Three keys to reading the Dolan win at the USCCB

ANALYSIS

Clearly the big Catholic news in America this week is the election of Archbishop Timothy Dolan of New York as President of the United States Conference of Catholic Bishops, upending the custom that the outgoing vice-president, in this case Bishop Gerald Kicanas of Tucson, more or less automatically ascends to the top job.

I wasn’t in Baltimore covering the bishops’ meeting, so I don’t have any insider scoop on the politics of that result. The consensus explanation seems to be that Dolan’s victory signals a broad conservative shift within the conference, perhaps coupled with concern that debate over Kicanas’ role in the Daniel McCormack case in Chicago might mean he would be hobbled by controversy over the sexual abuse crisis.

Without questioning that analysis, I’ll offer three observations about the significance of Dolan’s election.

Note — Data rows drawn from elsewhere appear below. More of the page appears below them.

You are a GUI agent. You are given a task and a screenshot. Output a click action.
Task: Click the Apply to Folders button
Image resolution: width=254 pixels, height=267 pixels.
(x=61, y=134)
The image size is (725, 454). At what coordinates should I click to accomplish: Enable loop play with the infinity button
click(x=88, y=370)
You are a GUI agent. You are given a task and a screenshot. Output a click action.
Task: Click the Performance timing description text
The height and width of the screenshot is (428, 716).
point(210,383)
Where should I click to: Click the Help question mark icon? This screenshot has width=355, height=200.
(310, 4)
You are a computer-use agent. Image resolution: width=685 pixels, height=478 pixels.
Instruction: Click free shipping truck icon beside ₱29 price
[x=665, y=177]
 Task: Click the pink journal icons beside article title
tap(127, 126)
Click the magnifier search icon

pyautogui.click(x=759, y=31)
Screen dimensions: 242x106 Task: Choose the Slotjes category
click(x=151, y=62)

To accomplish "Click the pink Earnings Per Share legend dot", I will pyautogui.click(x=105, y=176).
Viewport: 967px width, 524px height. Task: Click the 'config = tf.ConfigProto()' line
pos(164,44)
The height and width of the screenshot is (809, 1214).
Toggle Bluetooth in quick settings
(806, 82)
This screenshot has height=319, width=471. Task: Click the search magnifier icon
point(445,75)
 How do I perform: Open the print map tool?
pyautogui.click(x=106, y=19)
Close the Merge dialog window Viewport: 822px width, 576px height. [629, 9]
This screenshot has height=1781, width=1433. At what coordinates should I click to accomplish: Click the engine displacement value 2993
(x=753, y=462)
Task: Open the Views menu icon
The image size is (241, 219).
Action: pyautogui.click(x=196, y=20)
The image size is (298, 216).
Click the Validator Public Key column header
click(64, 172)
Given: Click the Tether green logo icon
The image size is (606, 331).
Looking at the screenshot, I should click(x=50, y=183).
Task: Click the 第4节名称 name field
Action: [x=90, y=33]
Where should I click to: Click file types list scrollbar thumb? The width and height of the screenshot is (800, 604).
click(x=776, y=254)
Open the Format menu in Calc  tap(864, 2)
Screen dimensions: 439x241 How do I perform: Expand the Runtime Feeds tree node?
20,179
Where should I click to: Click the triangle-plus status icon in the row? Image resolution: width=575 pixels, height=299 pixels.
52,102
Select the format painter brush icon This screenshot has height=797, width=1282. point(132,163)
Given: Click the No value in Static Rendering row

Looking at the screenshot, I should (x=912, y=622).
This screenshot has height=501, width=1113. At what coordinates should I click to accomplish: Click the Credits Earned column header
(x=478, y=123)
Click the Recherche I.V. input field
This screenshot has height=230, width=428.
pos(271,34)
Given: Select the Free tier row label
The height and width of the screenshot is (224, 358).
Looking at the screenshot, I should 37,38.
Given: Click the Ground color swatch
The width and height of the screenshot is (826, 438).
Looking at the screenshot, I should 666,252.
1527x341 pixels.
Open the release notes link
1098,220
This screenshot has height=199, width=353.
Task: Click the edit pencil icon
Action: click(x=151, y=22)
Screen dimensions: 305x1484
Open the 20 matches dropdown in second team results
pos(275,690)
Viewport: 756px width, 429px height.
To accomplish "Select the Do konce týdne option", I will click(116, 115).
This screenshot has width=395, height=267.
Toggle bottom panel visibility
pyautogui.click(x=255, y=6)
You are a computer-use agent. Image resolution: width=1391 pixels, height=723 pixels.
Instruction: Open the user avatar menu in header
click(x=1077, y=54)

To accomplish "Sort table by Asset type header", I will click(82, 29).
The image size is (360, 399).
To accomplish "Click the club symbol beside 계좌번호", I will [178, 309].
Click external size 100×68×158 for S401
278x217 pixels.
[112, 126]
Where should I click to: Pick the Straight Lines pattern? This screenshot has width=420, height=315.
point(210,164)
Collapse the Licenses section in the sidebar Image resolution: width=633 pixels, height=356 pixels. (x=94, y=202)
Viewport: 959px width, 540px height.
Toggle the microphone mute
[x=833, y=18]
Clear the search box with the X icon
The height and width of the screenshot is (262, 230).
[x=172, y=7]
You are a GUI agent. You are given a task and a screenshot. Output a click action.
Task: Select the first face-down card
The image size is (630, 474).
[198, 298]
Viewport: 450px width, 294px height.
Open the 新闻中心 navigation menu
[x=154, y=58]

First, it could be read as an admission by the bishops of something pretty much everyone else on the planet long ago realized: the Catholic church has an image problem. In the States, the past year witnessed a bruising national debate over health care reform, in which the bishops were popularly styled as chaplains to the “party of no.” The first half of the year also brought another explosion of the sex abuse crisis, with the church’s public tone, especially from the Vatican, often viewed as adding fuel to the fire.

In Dolan, the bishops have turned to their most gifted natural communicator, a leader with a demonstrated capacity to project a positive image for Catholicism in the public square. Rather than electing a behind-the-scenes broker of compromise, in other words, the bishops tapped their best front man. That choice could be taken as an imminently rational reaction to recent events.

Second, while Dolan certainly is more “conservative” than Kicanas, it’s not what’s distinctive about him. To be sure, there are plenty of other conservatives in the USCCB. Dolan’s defining quality isn’t really his ideology, but rather his capacity to build relationships with people who don’t share his outlook.

In many ways, Dolan is a high-octane, populist American expression of what I’ve called the “affirmative orthodoxy” of Benedict XVI: no compromise on matters of Catholic identity, but a determination to express that identity in the most positive key possible, keeping lines of conversation open with people outside the fold.

In other words, it might be more analytically productive to read Dolan’s election not so much as a victory of conservatives over liberals, but rather as an endorsement of the “affirmative orthodoxy” wing of the conference’s conservative majority over its harder ideological edge.

Third, although Dolan will not get the red hat on Saturday in Rome, he will almost certainly become a cardinal in the next consistory, which could come before his term as USCCB president ends. That means that twice in a row, the American bishops have elected a cardinal (or obvious cardinal-to-be) as their president.

That reversal of form too can be read in an ideological key, because aside from the fact that cardinals already have plenty of power, some bishops historically didn’t vote for cardinals because they saw them as too conservative, or too much “Rome’s man.”

Yet interestingly, the swing to leadership by cardinals and big-time archbishops can also be seen as an assertion of the autonomy of the U.S. conference vis-à-vis Rome. With Cardinal Francis George, the American bishops knew they had a leader who could go toe-to-toe with the heavyweights of the Roman Curia as a full equal, and more or less the same point can be made of Dolan.

While American bishops these days are undeniably more “evangelical” in outlook, closer to the spirit of John Paul II, they also are less inclined to defer to Roman sensibilities on many non-doctrinal matters, such as finance and institutional management. Their take-away from the sex abuse crisis, for example, is that the American bishops had it right on the “zero tolerance policy,” and those in Rome who opposed it have been proven wrong.

More generally, watching the cycle of meltdowns in Rome under Italian Secretary of State Tarcisio Bertone over the last five years, many American bishops are inclined to believe that the current Vatican regime means well but often can’t make the trains run on time. They want someone who can go to Rome and make American judgments stick, and Dolan is arguably better positioned to do so than Kicanas.

I can’t say to what extent those three points figured in the balloting this week, but sometimes the fallout from an election reaches beyond what the electorate actually had in mind, and this may well be one of those occasions.